The relevant facts set forth herein are taken from Hyatt's's Complaint.
Hyatt is a Delaware corporation with its principal place of business in Chicago, Illinois. Defendant Coco is a resident of Italy and is a director and employee of both A.T.E. Holdings, Ltd. and A.T.E. Italia, S.r.l., (collectively referred to as "ATE"). A.T.E. Holdings, Ltd. is a business organized under the laws of England, with its principal place of business in London, England. A.T.E. Italia, S.r.l. is a business organized under the laws of Italy, with its principal place of business in Milan, Italy.
At all relevant times, Defendant Coco was acting in his capacity as an agent and representative of ATE. On or about May 6, 1999, ATE delivered to Michael Evanoff, Vice President of Development for Hyatt International Corporation, at Evanoff's office in Chicago, information pertaining to a possible hotel real estate development in Via Tomasso Grossi, Milan, Italy. ATE delivered the information to Evanoff in an attempt to ascertain whether Hyatt would be interested in participating in the purchase and development of the real estate.

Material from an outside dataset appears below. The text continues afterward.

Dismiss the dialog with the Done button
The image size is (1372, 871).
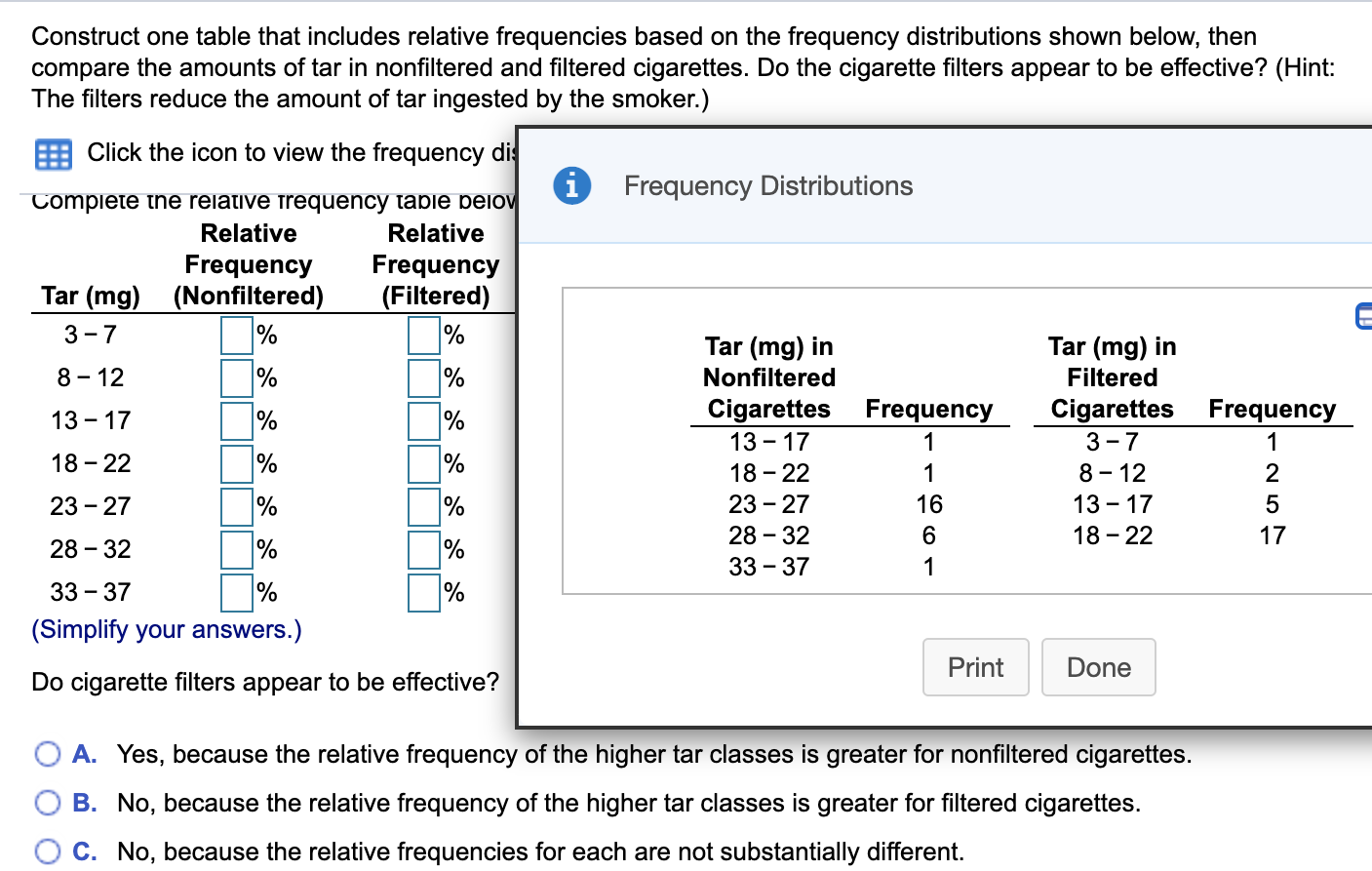[1099, 667]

At that time, ATE, acting through Coco, represented to Evanoff that it was acting as an agent for Newpenny Property, Ltd., which had the contractual option to purchase and develop the real estate from its current owner, Societa Immobiliare Assago, S.p.A., whose subsidiary company, Immobiliare 92 S.r.l., owned the real estate. ATE told Evanoff that ATE would act as the real estate project developer, or as the co-developer with Newpenny, and that ATE would contribute up to 20% of the equity required to purchase the real estate. Coco did not in any way state or imply that ATE was asking for or expecting any type of broker's fee or commission from Hyatt if Hyatt decided to invest or otherwise participate with Newpenny in the Milan real estate development.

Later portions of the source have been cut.